Whether we are pastors or teachers or congregational lay leaders, we are storytellers who invite others to participate in a drama that matters. During our “productions,” some of the chapters of the story are read aloud as we listen for the Word. At other times, we sing “the old, old story of Jesus and his love.” In the proclamation of the Word, the story is expounded upon and reexamined yet again for hints as to the living of our personal narratives. Holy Communion opens in the liturgical traditions with a Great Thanksgiving or a grand récit. It is our big story. It begins with creation and continues with the saints singing forever and ever amen. We remember the story of how our Lord took bread and broke it, and then we reembody that story so that we might become bread broken for the world and redeemed by his blood. Even in the rites of baptism, whether young or old, whether sprinkled or immersed, we are doing nothing less than weaving the story of an individual into the fabric of all those who have gone before us. It is a story of adoption and naming and grace and love.
This is our story. Our responsibility as congregational leaders is as simple as it is daunting: we are to help others live into our Christian stories, so that they might become part of the story; so that they might become a living, breathing sacrament of God’s grace.
Yet it is not just our faith communities who need to hear our foundational stories. Many Gen Xers and millennials believe the story of the church is one of hypocrisy, judgment, and irrelevancy. When asked about their religious affiliation, a growing number of young people respond by saying “none.” Their doubts about the institutional church notwithstanding, “nones” still hunger to be part of something larger. They still want to find their place in a story that matters. They still need to be reassured. Luke’s story is one where the poor, women, lepers, Samaritans, and other toys from the Island of Misfit Toys come to know that they too belong to the kingdom of God. There is not only room but a need for such a gospel of mercy in our world.

(Records from a data collection)
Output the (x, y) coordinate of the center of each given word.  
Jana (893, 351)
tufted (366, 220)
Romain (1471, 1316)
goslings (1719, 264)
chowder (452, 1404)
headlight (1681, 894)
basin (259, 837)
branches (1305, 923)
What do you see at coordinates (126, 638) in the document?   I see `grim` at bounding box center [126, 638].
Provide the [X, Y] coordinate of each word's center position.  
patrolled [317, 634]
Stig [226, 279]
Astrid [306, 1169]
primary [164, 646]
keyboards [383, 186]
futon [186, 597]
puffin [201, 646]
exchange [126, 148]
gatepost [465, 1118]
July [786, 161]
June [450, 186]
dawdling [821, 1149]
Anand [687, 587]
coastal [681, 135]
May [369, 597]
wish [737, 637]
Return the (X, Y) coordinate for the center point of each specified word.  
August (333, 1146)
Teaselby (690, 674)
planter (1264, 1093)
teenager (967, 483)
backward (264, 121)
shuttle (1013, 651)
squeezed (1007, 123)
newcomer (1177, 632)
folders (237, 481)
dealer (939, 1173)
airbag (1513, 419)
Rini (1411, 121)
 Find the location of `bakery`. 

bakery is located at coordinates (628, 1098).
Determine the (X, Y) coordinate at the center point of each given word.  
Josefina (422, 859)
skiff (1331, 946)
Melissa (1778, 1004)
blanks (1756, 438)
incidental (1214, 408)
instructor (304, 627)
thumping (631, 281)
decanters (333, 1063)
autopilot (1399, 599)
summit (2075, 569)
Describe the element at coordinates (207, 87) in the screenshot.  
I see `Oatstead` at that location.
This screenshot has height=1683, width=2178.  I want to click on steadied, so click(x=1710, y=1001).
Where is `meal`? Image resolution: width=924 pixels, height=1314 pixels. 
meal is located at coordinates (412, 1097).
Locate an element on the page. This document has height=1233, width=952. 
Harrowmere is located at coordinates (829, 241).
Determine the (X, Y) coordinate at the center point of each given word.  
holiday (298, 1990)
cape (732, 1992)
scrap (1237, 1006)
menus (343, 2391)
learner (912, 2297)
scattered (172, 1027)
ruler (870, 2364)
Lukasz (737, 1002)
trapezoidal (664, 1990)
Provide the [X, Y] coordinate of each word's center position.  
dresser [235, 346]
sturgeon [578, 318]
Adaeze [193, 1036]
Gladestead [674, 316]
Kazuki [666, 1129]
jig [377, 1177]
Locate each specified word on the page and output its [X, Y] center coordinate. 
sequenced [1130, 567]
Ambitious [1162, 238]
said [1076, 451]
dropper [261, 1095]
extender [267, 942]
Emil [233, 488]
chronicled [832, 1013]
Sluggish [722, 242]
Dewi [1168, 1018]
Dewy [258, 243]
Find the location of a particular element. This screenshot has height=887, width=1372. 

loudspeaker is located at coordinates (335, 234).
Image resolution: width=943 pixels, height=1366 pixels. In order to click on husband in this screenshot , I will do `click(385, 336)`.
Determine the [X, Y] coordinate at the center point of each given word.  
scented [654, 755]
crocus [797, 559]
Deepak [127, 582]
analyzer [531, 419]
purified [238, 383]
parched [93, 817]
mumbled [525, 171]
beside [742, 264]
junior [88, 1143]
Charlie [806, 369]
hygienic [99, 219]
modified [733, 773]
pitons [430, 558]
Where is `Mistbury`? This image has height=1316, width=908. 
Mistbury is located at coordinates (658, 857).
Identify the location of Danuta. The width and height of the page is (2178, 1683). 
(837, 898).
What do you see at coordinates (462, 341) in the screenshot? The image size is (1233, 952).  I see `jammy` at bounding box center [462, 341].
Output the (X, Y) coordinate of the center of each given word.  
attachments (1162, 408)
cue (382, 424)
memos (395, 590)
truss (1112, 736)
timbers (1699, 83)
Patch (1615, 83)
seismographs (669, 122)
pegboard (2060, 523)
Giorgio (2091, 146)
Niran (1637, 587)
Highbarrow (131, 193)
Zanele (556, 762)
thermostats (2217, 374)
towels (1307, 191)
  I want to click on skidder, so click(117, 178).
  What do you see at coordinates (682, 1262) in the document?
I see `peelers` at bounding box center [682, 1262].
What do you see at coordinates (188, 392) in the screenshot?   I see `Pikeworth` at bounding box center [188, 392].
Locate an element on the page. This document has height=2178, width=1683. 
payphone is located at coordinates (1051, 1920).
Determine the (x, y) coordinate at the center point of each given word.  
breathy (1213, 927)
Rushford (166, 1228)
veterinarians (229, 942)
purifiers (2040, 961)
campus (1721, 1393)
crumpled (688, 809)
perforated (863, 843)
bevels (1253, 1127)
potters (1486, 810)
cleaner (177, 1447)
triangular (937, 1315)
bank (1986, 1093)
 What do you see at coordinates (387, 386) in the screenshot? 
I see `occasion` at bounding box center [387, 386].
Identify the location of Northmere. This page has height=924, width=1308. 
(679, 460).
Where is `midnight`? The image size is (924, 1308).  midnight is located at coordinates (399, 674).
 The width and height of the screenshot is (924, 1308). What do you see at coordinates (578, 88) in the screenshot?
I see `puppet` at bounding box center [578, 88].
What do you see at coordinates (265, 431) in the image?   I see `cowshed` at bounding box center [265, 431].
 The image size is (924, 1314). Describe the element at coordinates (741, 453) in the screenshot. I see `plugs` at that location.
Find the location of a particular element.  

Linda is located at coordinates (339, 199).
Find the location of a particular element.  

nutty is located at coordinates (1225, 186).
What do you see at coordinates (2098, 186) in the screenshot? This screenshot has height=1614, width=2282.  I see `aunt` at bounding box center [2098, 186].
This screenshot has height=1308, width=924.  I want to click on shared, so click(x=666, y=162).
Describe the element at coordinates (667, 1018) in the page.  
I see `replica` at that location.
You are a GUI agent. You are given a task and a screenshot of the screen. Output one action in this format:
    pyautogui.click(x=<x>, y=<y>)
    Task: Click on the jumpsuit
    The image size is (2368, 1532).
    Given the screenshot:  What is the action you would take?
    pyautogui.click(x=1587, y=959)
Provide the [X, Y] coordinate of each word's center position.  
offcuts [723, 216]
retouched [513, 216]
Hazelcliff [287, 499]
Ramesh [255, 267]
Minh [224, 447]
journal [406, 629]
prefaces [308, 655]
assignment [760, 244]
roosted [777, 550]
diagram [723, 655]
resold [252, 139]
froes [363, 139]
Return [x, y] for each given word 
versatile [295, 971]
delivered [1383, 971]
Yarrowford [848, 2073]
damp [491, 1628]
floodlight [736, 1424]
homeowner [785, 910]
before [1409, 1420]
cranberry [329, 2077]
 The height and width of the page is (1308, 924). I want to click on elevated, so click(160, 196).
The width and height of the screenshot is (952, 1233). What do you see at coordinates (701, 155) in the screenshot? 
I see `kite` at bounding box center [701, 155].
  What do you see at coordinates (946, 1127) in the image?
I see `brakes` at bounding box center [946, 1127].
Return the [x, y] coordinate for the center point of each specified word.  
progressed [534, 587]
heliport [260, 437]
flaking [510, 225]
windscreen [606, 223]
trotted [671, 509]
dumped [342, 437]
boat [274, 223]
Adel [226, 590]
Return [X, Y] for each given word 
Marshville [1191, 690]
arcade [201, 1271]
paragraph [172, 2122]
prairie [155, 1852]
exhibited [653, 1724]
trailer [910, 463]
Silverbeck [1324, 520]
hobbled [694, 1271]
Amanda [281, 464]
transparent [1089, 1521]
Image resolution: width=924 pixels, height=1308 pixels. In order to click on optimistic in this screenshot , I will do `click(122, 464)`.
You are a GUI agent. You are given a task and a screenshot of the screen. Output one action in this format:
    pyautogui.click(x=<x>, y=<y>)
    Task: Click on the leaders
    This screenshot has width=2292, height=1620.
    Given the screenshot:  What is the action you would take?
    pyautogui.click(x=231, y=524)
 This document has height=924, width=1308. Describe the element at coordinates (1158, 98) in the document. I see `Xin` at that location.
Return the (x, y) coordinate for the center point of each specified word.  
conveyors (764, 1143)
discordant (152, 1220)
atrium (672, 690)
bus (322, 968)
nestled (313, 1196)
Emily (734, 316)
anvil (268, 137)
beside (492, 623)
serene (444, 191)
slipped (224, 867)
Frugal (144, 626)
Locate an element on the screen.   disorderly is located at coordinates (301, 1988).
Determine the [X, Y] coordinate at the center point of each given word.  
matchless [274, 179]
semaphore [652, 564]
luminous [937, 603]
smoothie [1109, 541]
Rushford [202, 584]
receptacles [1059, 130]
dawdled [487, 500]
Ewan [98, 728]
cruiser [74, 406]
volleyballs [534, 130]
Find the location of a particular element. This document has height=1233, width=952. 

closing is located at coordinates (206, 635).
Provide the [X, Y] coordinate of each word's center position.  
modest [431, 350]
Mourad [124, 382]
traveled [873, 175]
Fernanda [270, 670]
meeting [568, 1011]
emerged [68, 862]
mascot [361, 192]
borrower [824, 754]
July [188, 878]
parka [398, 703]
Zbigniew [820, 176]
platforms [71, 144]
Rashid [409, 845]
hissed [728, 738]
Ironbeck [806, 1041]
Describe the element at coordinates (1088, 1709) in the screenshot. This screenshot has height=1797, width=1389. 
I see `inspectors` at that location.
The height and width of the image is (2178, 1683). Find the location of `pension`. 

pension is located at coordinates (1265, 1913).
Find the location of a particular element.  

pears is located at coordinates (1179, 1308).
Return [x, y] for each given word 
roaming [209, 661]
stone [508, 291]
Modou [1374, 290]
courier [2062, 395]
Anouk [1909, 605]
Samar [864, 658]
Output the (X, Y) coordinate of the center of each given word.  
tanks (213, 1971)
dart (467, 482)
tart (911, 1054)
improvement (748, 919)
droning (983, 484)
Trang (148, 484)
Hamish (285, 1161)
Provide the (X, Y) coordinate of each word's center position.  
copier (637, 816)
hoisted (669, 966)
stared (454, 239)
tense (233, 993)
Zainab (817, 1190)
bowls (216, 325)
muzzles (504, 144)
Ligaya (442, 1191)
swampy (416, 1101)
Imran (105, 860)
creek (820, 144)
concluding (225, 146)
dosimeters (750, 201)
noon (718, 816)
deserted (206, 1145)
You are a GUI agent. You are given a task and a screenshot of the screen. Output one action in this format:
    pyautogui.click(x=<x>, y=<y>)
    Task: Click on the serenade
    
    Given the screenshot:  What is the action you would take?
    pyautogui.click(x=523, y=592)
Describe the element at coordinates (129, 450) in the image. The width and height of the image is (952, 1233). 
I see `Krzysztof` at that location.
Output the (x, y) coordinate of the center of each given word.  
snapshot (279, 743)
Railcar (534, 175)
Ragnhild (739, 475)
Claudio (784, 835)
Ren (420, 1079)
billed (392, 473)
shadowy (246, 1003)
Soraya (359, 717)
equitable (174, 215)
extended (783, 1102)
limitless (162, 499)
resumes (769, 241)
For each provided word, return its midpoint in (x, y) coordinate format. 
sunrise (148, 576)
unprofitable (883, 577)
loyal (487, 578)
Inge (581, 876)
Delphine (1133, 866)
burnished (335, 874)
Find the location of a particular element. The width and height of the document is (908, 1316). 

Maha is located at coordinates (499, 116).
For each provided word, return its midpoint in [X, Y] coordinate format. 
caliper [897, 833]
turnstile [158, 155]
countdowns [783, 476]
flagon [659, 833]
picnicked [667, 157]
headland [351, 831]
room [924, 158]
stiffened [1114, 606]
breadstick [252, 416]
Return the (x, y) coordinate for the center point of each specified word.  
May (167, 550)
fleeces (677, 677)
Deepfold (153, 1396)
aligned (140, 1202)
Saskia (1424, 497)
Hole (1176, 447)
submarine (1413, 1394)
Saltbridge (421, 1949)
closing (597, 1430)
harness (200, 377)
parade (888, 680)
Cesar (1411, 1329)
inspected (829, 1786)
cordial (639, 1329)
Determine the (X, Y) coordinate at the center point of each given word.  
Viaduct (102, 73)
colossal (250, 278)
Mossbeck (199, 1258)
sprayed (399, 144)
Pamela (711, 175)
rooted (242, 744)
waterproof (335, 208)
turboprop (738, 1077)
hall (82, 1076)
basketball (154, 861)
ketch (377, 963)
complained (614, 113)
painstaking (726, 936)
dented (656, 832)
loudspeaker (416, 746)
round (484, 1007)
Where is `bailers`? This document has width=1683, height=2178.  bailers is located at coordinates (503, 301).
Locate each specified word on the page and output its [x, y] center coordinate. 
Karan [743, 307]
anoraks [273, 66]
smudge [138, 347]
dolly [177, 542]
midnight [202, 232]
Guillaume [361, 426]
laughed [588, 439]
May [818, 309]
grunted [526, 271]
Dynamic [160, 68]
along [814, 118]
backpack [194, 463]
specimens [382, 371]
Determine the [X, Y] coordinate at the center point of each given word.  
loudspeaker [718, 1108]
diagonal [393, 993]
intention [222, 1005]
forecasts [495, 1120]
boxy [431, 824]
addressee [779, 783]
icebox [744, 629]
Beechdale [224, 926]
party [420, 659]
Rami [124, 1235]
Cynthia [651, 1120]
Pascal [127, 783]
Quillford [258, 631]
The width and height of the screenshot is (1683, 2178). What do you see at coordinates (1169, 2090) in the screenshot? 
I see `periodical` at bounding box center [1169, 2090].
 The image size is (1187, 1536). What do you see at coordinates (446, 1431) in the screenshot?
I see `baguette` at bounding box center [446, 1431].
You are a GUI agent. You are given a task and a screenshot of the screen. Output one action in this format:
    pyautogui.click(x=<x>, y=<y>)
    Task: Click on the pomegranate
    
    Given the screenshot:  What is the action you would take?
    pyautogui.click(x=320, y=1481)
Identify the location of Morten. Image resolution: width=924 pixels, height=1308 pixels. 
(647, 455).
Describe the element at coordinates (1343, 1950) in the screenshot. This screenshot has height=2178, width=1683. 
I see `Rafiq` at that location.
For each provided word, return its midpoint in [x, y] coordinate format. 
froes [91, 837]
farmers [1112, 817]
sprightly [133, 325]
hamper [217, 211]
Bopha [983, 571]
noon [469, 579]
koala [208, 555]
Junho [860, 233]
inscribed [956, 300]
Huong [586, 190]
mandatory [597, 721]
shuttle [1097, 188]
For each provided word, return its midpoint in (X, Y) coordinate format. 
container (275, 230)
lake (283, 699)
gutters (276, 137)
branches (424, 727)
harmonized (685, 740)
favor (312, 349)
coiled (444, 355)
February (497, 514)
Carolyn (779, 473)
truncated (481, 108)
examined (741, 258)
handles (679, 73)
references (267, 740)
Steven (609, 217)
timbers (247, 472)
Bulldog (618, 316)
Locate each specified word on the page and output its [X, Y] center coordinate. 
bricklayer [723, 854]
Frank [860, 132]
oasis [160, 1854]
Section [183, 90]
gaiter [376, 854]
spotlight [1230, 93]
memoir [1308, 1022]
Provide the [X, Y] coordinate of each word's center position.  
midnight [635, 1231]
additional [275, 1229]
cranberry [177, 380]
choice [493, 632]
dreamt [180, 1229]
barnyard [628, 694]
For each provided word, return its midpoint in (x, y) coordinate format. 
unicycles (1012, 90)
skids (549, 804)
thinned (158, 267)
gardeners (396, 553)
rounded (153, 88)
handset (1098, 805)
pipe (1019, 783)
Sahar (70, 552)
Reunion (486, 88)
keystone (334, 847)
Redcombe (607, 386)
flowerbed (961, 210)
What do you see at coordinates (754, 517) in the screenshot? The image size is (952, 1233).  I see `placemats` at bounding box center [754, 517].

Task brief. Transcribe the entire passage on congregational leaders as storytellers, keeping every word and punctuation mark unchanged.

Task result.
Whether we are pastors or teachers or congregational lay leaders, we are storytellers who invite others to participate in a drama that matters. During our “productions,” some of the chapters of the story are read aloud as we listen for the Word. At other times, we sing “the old, old story of Jesus and his love.” In the proclamation of the Word, the story is expounded upon and reexamined yet again for hints as to the living of our personal narratives. Holy Communion opens in the liturgical traditions with a Great Thanksgiving or a grand récit. It is our big story. It begins with creation and continues with the saints singing forever and ever amen. We remember the story of how our Lord took bread and broke it, and then we reembody that story so that we might become bread broken for the world and redeemed by his blood. Even in the rites of baptism, whether young or old, whether sprinkled or immersed, we are doing nothing less than weaving the story of an individual into the fabric of all those who have gone before us. It is a story of adoption and naming and grace and love.
This is our story. Our responsibility as congregational leaders is as simple as it is daunting: we are to help others live into our Christian stories, so that they might become part of the story; so that they might become a living, breathing sacrament of God’s grace.
Yet it is not just our faith communities who need to hear our foundational stories. Many Gen Xers and millennials believe the story of the church is one of hypocrisy, judgment, and irrelevancy. When asked about their religious affiliation, a growing number of young people respond by saying “none.” Their doubts about the institutional church notwithstanding, “nones” still hunger to be part of something larger. They still want to find their place in a story that matters. They still need to be reassured. Luke’s story is one where the poor, women, lepers, Samaritans, and other toys from the Island of Misfit Toys come to know that they too belong to the kingdom of God. There is not only room but a need for such a gospel of mercy in our world.